■ **Records for this exercise**
------------------------------
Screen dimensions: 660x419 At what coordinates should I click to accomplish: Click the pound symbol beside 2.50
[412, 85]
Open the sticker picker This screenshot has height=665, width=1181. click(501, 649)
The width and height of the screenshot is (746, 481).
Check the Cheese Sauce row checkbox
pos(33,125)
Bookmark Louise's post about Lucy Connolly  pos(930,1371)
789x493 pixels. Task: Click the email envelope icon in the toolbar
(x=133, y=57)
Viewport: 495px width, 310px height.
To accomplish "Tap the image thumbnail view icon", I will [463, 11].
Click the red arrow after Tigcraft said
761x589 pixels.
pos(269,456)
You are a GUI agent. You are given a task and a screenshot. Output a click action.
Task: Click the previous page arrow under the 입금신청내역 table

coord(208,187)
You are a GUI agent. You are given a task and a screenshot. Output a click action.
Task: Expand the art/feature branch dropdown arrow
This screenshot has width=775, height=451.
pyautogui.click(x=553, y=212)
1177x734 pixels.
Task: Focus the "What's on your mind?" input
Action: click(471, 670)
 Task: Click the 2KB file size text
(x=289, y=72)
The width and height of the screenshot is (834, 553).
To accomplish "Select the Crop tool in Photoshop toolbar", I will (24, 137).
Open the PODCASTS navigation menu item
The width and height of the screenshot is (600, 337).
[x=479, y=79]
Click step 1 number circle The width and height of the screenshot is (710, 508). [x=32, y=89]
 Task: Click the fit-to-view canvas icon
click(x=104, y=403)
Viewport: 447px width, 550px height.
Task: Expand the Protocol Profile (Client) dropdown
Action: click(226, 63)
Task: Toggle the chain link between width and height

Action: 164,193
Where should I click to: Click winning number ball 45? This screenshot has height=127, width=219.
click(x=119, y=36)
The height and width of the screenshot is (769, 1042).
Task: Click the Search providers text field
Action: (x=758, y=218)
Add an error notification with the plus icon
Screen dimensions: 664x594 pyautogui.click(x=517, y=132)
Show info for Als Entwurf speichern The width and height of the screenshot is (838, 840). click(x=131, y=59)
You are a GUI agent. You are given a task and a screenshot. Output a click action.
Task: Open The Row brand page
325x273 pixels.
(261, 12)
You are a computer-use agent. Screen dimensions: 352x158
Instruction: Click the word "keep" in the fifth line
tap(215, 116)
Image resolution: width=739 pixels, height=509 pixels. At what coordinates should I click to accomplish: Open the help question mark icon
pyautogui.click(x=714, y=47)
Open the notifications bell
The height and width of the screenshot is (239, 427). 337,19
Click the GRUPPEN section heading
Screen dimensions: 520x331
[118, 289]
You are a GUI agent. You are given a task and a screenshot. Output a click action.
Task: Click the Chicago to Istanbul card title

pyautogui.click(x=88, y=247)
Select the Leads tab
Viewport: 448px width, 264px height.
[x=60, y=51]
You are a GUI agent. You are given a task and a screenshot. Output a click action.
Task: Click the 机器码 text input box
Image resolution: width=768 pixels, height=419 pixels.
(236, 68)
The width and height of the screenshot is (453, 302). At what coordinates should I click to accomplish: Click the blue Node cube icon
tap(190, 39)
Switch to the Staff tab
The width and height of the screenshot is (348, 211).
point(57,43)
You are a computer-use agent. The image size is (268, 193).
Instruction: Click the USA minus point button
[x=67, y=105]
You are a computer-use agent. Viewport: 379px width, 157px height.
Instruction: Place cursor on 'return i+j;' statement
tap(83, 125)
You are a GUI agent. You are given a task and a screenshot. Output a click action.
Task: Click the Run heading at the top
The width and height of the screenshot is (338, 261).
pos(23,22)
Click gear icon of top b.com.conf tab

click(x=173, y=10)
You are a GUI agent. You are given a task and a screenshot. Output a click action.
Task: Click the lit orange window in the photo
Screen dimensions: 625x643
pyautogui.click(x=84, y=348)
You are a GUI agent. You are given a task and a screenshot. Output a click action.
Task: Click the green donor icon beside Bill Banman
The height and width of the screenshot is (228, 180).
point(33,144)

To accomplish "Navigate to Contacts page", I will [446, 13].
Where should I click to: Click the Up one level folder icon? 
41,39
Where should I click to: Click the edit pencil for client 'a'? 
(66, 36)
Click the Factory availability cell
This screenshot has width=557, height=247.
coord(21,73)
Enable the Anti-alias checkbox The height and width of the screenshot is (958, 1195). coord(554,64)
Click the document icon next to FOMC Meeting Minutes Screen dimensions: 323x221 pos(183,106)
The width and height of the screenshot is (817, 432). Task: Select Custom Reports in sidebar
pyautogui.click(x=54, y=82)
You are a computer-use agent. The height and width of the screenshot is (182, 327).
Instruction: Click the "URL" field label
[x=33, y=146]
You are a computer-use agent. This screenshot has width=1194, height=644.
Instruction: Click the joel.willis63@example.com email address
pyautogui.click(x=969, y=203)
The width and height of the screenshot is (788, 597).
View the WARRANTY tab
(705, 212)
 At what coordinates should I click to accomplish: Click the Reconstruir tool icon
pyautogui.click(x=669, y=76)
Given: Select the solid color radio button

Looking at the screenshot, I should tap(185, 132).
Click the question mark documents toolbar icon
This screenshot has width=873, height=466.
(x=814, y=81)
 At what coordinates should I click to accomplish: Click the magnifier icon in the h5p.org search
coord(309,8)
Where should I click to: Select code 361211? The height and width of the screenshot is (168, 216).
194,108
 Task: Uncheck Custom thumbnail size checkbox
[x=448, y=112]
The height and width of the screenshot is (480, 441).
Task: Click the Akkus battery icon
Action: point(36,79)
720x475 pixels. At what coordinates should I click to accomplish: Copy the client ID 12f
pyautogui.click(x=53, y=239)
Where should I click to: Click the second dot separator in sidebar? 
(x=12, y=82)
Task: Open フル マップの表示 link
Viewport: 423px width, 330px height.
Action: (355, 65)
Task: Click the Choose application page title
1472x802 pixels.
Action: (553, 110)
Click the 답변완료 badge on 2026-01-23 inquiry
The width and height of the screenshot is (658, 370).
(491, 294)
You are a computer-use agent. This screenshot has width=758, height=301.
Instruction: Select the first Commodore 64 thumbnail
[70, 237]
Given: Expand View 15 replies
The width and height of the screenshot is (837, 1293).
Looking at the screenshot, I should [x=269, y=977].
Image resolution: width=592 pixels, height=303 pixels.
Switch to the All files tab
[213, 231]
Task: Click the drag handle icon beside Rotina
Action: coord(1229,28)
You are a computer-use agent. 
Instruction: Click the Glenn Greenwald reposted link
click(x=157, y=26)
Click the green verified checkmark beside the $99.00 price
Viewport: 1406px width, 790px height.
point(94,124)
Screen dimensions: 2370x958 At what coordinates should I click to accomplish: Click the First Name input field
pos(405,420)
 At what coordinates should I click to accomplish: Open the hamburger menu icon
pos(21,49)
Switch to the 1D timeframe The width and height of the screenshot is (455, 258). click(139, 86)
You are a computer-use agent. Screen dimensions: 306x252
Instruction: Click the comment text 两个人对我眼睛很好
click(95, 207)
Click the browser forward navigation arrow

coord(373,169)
------------------------------
■ **Exercise objective**
Write down exactly the span of lines above from the one containing "Add an error notification with the plus icon" to the one containing "Show info for", both ends included.

■ **Written solution**
Add an error notification with the plus icon
Screen dimensions: 664x594 pyautogui.click(x=517, y=132)
Show info for Als Entwurf speichern The width and height of the screenshot is (838, 840). click(x=131, y=59)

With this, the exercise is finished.